Two Towns in Provence
M.F.K. Fisher (1983)
This collection of two separate pieces—a sixties portrait of Aix-en-Province and a late-seventies look at Marseille—works for the contrasts they evoke. “Fisher wrote about food and cooking, yes,” says Rosemary Mahoney, “but she also beautifully wrote about the places she visited. She had an almost mysterious ability to convey the mood of a place in just a few simple sentences” (Vintage, $17).

A View of the World
Norman Lewis (1986)
Peter Godwin recommends “anything” by this midcentury traveler—”deservedly recognized by Graham Greene as one of the best writers of the twentieth century”—but says this compilation of 20 pieces spanning 30 years is an excellent place to start. As great a journalist as he was a writer, Lewis manages an interview with an executioner for Castro and a report on the genocide of Brazilian Indians (out-of-print).

West with the Night
Beryl Markham (1942)
A bush pilot and the first person to fly solo, east to west, across the Atlantic, Markham writes vividly about her discoveries, explorations, and narrow escapes. “Hemingway called this ‘a bloody wonderful book,'” says Peter Mayle, “and so it is.” Recent evidence that her husband may have written it casts doubt on her legacy but not on the power of her story (North Point, $15).

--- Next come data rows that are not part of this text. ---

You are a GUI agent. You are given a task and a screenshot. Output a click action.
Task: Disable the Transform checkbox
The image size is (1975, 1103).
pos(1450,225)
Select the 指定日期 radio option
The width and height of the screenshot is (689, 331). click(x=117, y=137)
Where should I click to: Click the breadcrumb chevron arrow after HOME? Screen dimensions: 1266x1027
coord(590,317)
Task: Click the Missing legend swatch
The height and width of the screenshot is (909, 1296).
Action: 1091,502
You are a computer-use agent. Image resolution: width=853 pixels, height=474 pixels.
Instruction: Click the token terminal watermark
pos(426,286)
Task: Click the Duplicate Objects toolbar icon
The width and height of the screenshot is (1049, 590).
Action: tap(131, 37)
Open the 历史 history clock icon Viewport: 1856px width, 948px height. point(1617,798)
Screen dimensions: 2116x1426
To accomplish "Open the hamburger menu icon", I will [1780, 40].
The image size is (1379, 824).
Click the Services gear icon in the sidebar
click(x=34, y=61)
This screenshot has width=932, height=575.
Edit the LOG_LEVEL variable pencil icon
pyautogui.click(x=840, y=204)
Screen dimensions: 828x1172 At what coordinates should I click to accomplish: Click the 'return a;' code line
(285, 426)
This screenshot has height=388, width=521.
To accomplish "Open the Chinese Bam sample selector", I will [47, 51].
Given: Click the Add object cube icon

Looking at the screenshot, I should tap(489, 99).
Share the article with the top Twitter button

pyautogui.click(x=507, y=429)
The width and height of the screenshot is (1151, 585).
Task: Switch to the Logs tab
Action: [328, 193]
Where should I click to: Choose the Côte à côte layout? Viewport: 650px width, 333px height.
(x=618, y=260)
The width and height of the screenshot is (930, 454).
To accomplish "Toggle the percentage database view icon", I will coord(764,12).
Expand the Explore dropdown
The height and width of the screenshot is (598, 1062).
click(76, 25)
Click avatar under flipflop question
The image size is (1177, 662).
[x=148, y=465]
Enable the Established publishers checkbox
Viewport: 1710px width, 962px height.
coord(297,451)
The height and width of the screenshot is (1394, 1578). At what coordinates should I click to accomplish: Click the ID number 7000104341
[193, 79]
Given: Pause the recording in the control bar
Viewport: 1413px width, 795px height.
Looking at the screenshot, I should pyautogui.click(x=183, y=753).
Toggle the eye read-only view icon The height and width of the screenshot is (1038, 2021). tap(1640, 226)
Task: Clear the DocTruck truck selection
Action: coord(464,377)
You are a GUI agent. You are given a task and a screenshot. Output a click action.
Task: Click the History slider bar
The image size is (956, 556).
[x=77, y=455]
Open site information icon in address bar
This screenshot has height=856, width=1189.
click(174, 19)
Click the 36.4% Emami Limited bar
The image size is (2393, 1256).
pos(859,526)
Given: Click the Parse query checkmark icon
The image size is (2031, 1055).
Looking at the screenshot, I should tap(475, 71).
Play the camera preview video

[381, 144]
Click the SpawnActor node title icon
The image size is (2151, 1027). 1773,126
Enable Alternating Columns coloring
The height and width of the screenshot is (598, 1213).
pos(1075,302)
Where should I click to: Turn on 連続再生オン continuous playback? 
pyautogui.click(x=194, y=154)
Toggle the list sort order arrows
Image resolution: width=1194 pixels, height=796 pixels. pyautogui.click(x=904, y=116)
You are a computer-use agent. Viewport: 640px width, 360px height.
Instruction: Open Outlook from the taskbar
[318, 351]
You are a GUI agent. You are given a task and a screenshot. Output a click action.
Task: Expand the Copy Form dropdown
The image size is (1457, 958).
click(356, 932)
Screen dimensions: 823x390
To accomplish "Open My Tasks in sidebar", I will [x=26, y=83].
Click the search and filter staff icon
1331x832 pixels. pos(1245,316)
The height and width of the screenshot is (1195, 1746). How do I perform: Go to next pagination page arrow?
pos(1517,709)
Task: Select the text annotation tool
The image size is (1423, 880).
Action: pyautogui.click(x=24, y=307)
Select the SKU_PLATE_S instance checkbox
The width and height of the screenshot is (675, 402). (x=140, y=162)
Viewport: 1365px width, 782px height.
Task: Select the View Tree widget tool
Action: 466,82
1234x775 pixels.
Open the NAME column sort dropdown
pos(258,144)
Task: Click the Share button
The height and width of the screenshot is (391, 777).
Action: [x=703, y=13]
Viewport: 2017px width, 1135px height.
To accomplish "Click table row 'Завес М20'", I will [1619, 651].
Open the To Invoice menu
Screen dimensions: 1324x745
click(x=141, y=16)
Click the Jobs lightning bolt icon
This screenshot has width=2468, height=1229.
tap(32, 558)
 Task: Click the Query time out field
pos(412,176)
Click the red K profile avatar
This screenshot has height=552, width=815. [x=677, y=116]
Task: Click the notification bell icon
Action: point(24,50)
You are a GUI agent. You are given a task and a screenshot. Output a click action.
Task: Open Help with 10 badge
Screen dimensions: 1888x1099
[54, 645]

The Worst Journey in the World
Apsley Cherry-Garrard (1922)
The adventurer’s retelling, from inside the expedition, of Captain Scott’s disastrous last attempt to reach the South Pole (made more so by Roald Amundsen’s arrival there a month earlier) is “justifiably famous—and well named,” says Jim Shepard. Paul Theroux considers it a classic because he is “partial to travel books where a certain amount of difficulty is involved.” Also nominated by Mary Karr (Narrative Press, $30).

Wrong About Japan
Peter Carey (2004)
The novelist’s account is as much about the generation gap as it is about the disorientation of travel. Carey’s inability to grasp Japanese pop culture is magnified by his 12-year-old son’s easy embrace of it. “There’s this subgenre of books that are much more faithful to what’s often the real experience of travel,” explains Francine Prose, “which is that you don’t understand a thing of what you see” (Vintage, $12).

The Methodology
So many great travel books. How to choose? We asked 45 of our favorite writers for their favorite nonfiction travel titles—the ones that changed the way they considered a certain culture or place or people, that inspired them both to write and to get out into the world themselves. Their nominations—everything from Hunter S. Thompson’s 1972 acid trip Fear and Loathing in Las Vegas to Herodotus’s 440 b.c. Histories—follow, all of them passionately endorsed and beloved.

The original date of publication follows the title; the current publisher and the price follow each entry.

Here, our all-star literary jury:
André Aciman, Monica Ali, Julia Alvarez, Tom Bissell, Geraldine Brooks, Vikram Chandra, Jim Crace, Jared Diamond, Linh Dinh, Anthony Doerr, Jennifer Egan, Stephen Elliott, Nuruddin Farah, Nell Freudenberger, Peter Godwin, Peter Hessler, Uzodinma Iweala, Sebastian Junger, Robert D. Kaplan, Mary Karr, Erik Larson, Rosemary Mahoney, Peter Mayle, Tom McCarthy, John McPhee, Adrienne Miller, Jan Morris, Stewart O’Nan, Francine Prose, Jonathan Raban, Graham Robb, Akhil Sharma, Matthew Sharpe, Jim Shepard, Darin Strauss, Robert Sullivan, Manil Suri, Paul Theroux, Colin Thubron, Lynne Tillman, Luis Alberto Urrea, Gore Vidal, Sean Wilsey, John Wray, and Lawrence Wright.